Stored data entries:
————
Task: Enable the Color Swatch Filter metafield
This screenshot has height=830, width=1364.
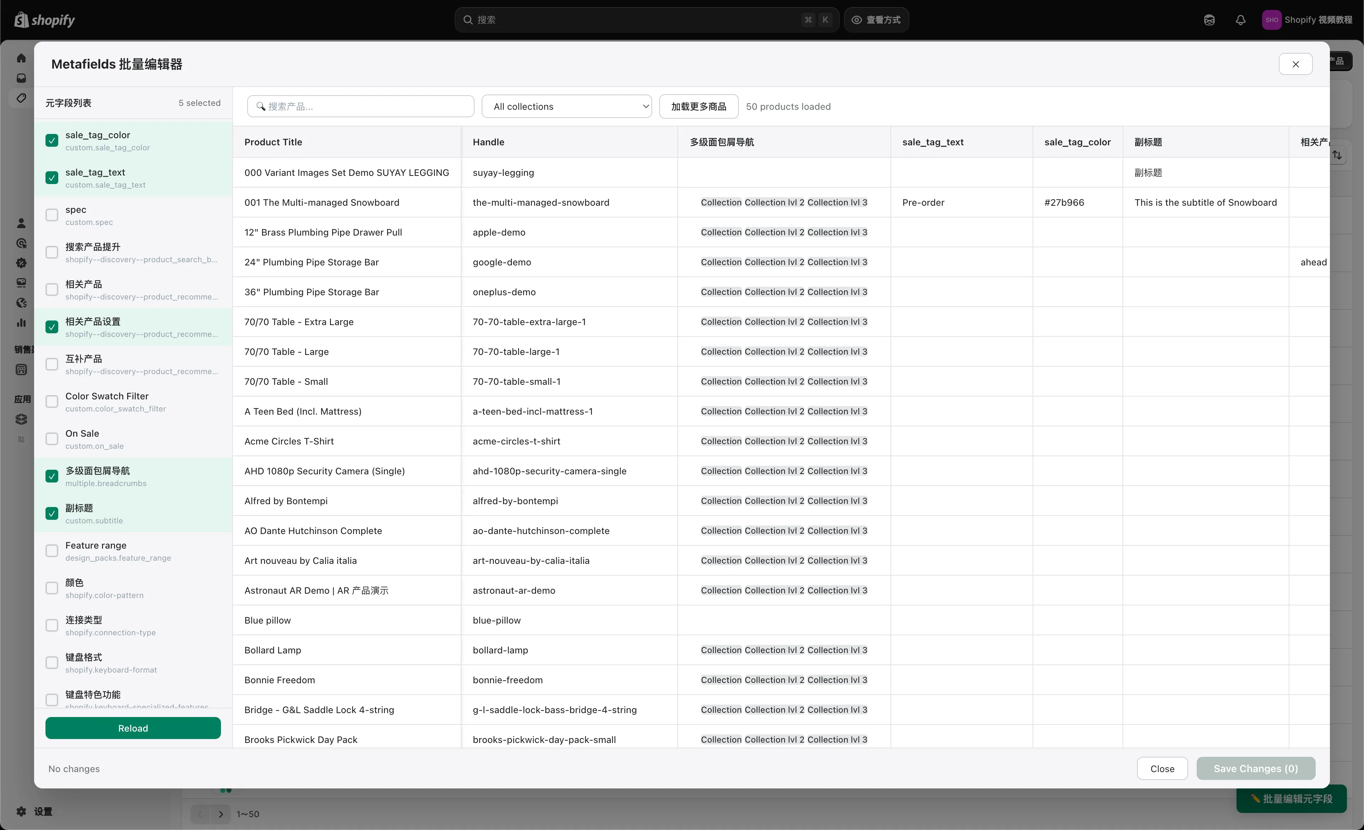Action: click(51, 401)
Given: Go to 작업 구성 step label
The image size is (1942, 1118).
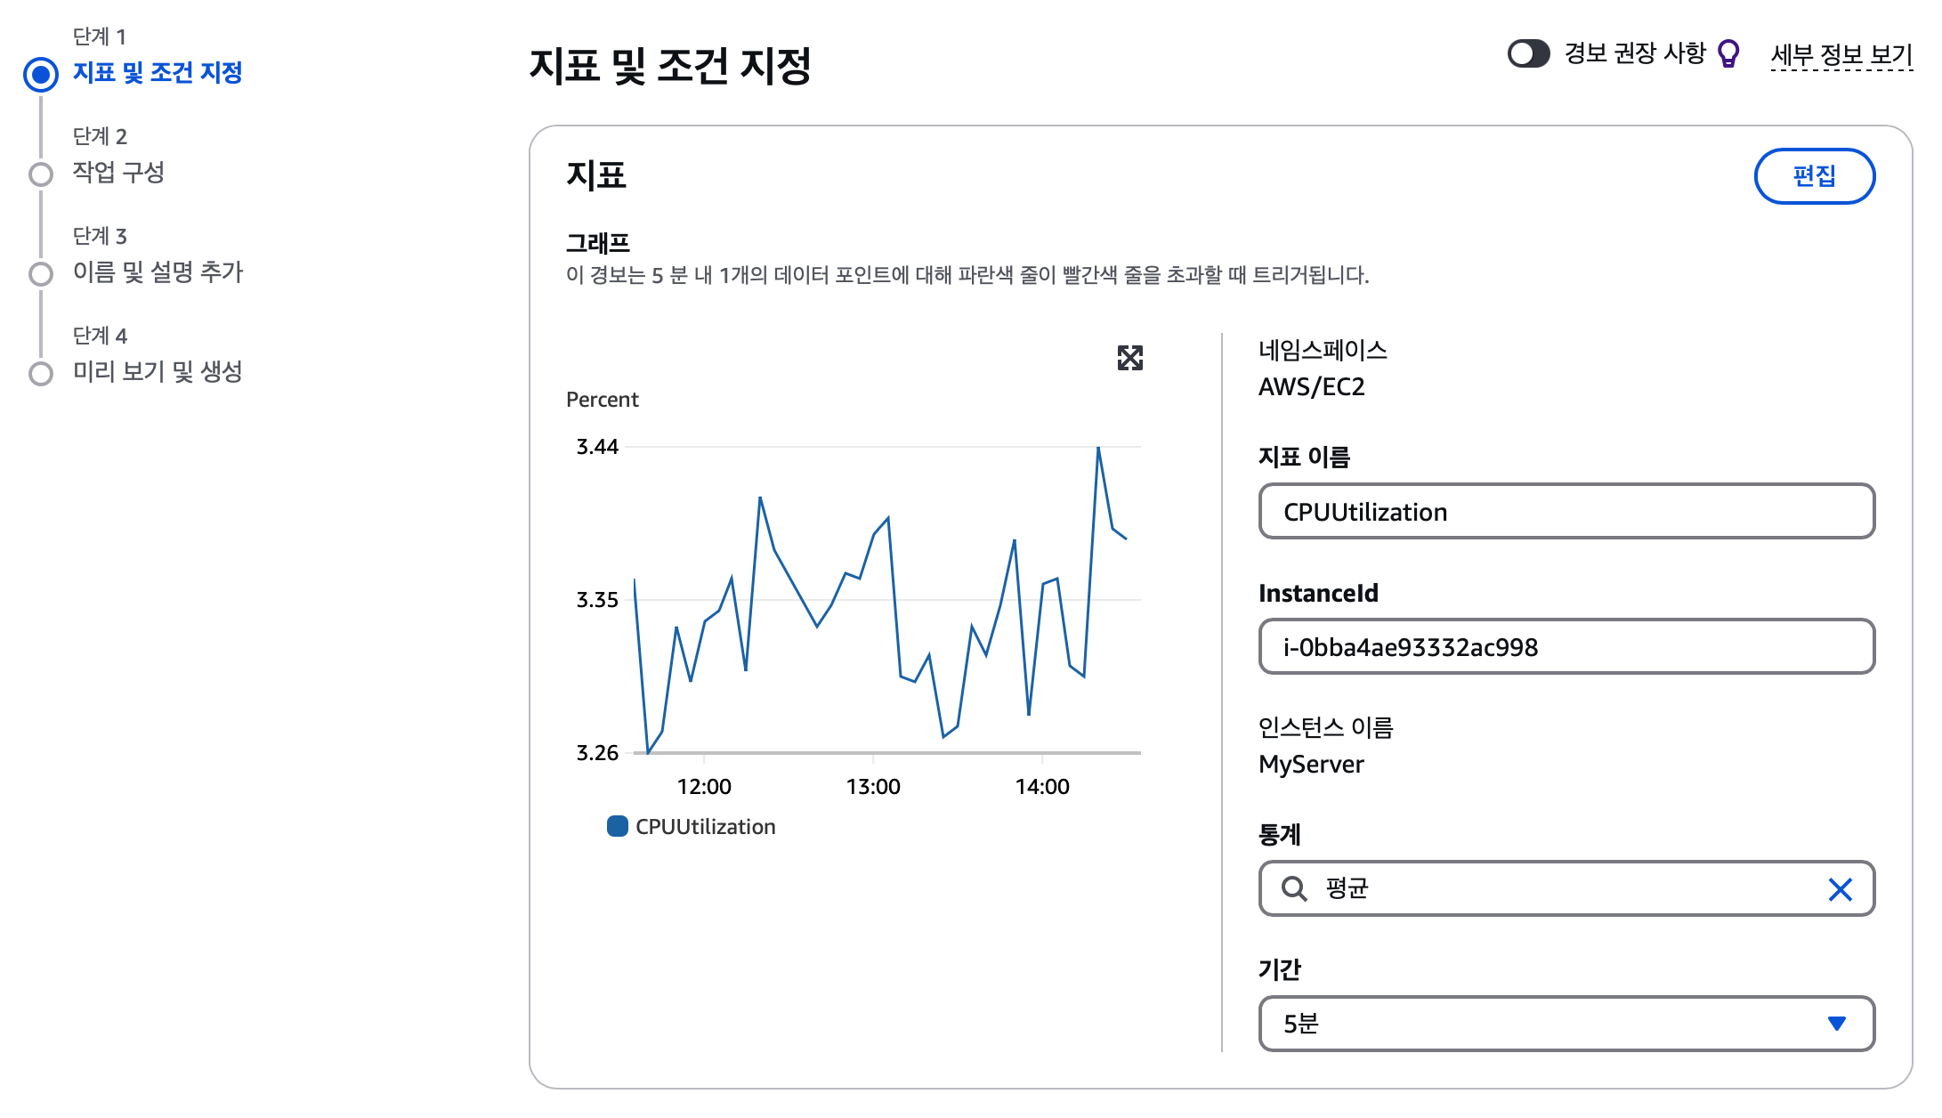Looking at the screenshot, I should [118, 172].
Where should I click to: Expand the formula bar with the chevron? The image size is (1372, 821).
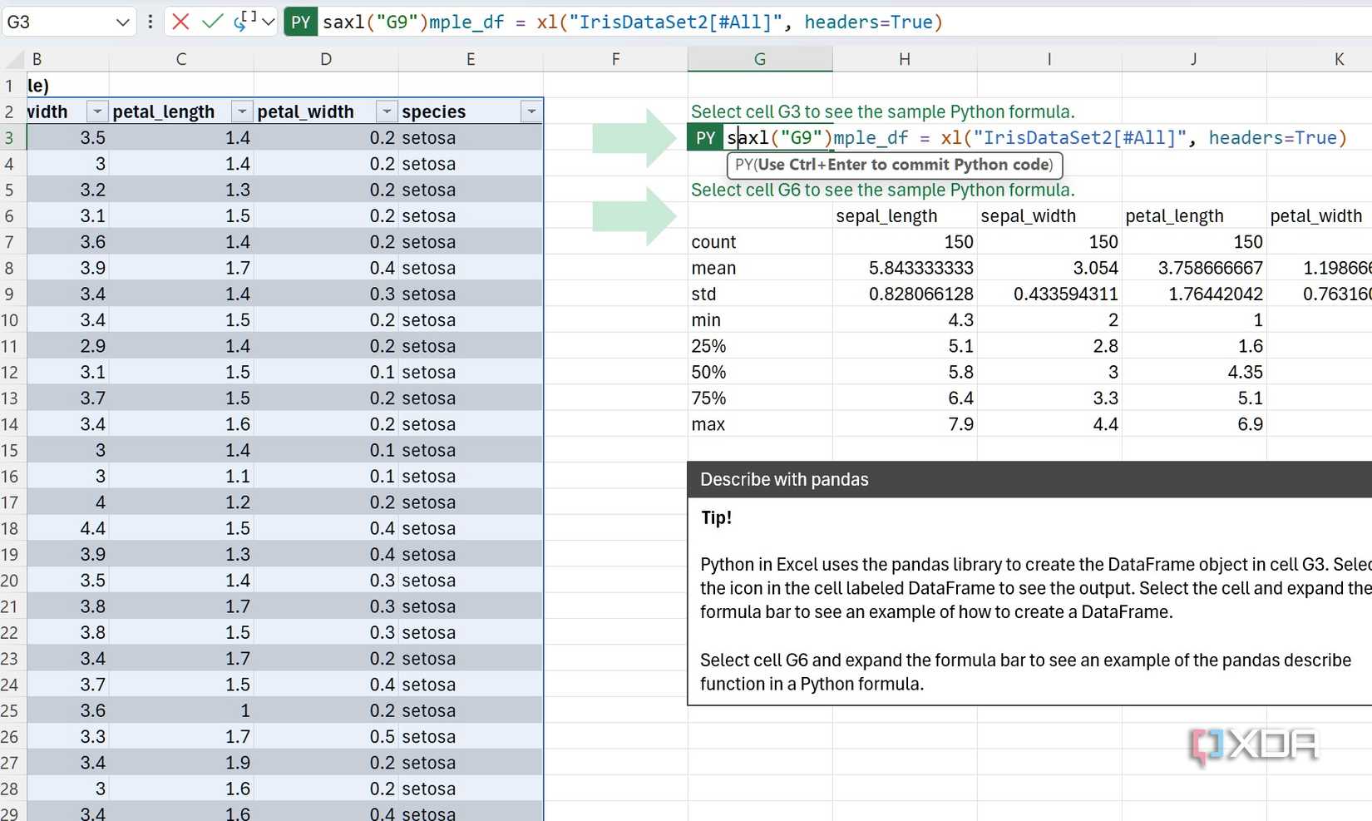(x=269, y=22)
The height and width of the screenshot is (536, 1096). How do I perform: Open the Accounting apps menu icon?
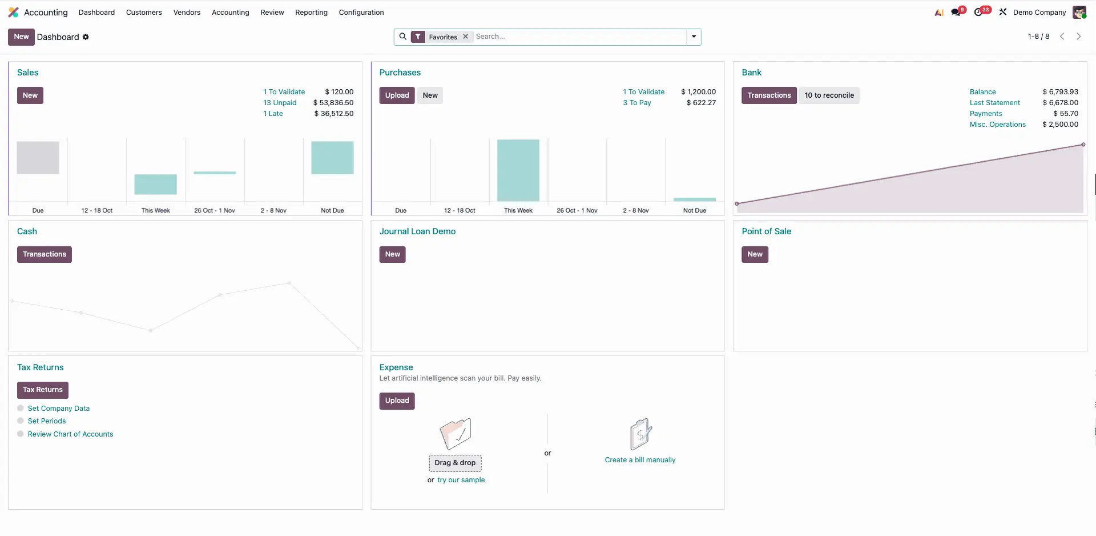tap(13, 12)
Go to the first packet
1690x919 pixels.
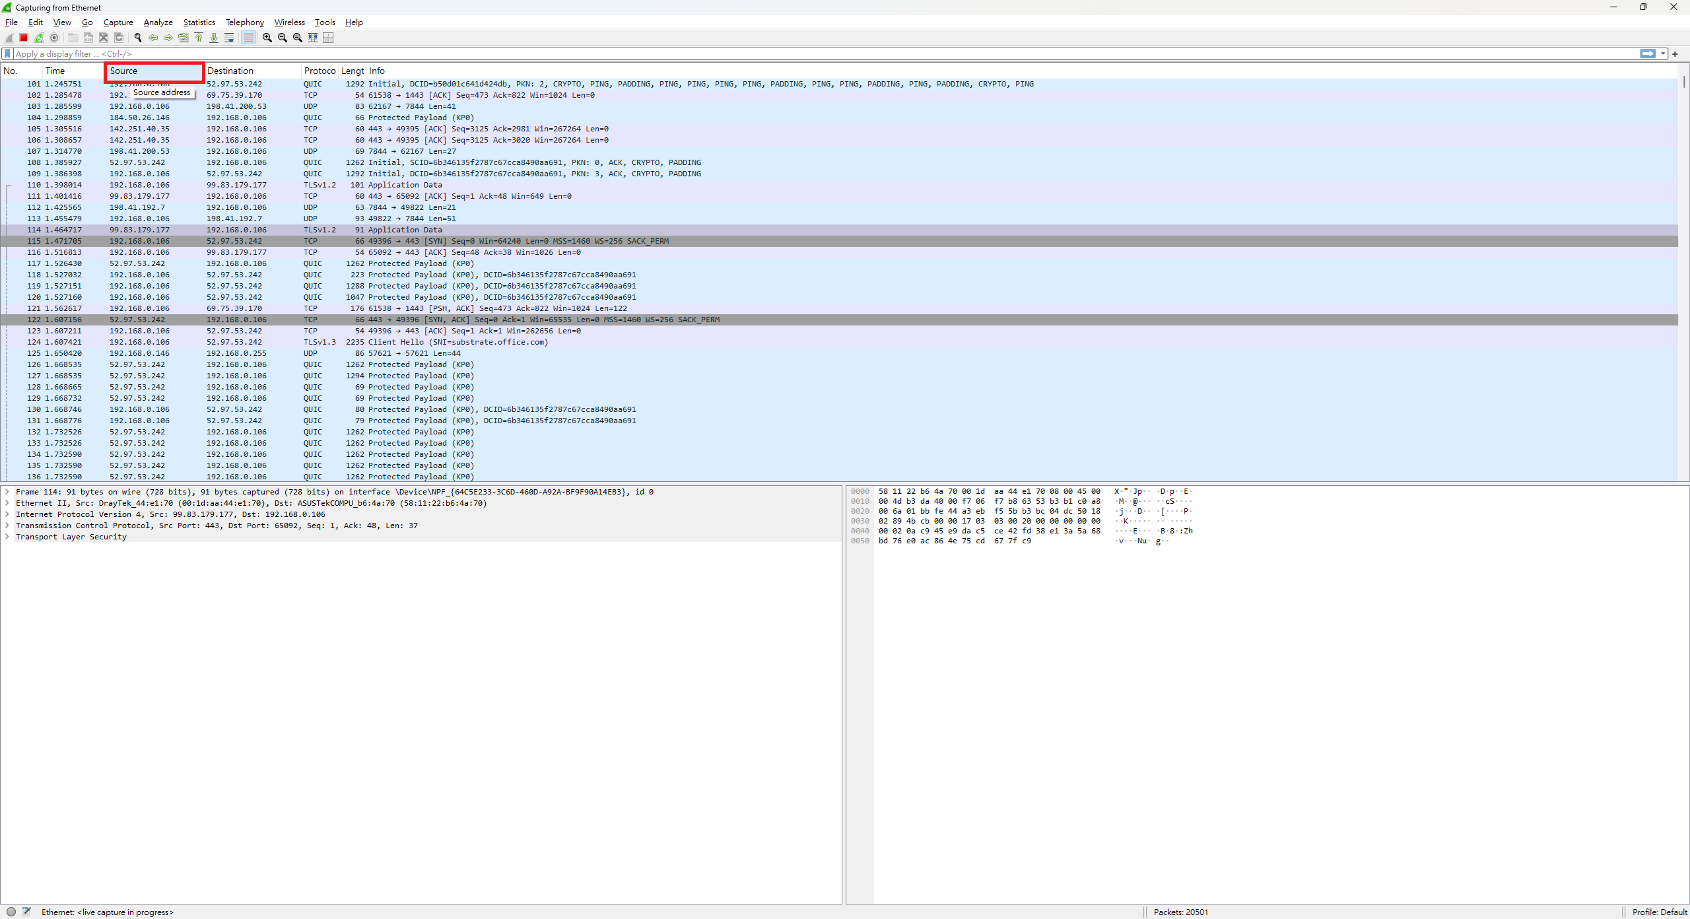click(199, 38)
————
■ WHAT TO WORK ON ■
Reproduce the lines above letter for letter. The pictures stay behind.

■ YOUR SOLUTION ■
Task: Enable the Color Swatch Filter metafield
This screenshot has height=830, width=1364.
Action: click(51, 401)
Given: Go to 작업 구성 step label
The image size is (1942, 1118).
Looking at the screenshot, I should [118, 172].
Where should I click to: Expand the formula bar with the chevron? The image size is (1372, 821).
(x=269, y=22)
The height and width of the screenshot is (536, 1096). How do I perform: Open the Accounting apps menu icon?
tap(13, 12)
Go to the first packet
1690x919 pixels.
click(199, 38)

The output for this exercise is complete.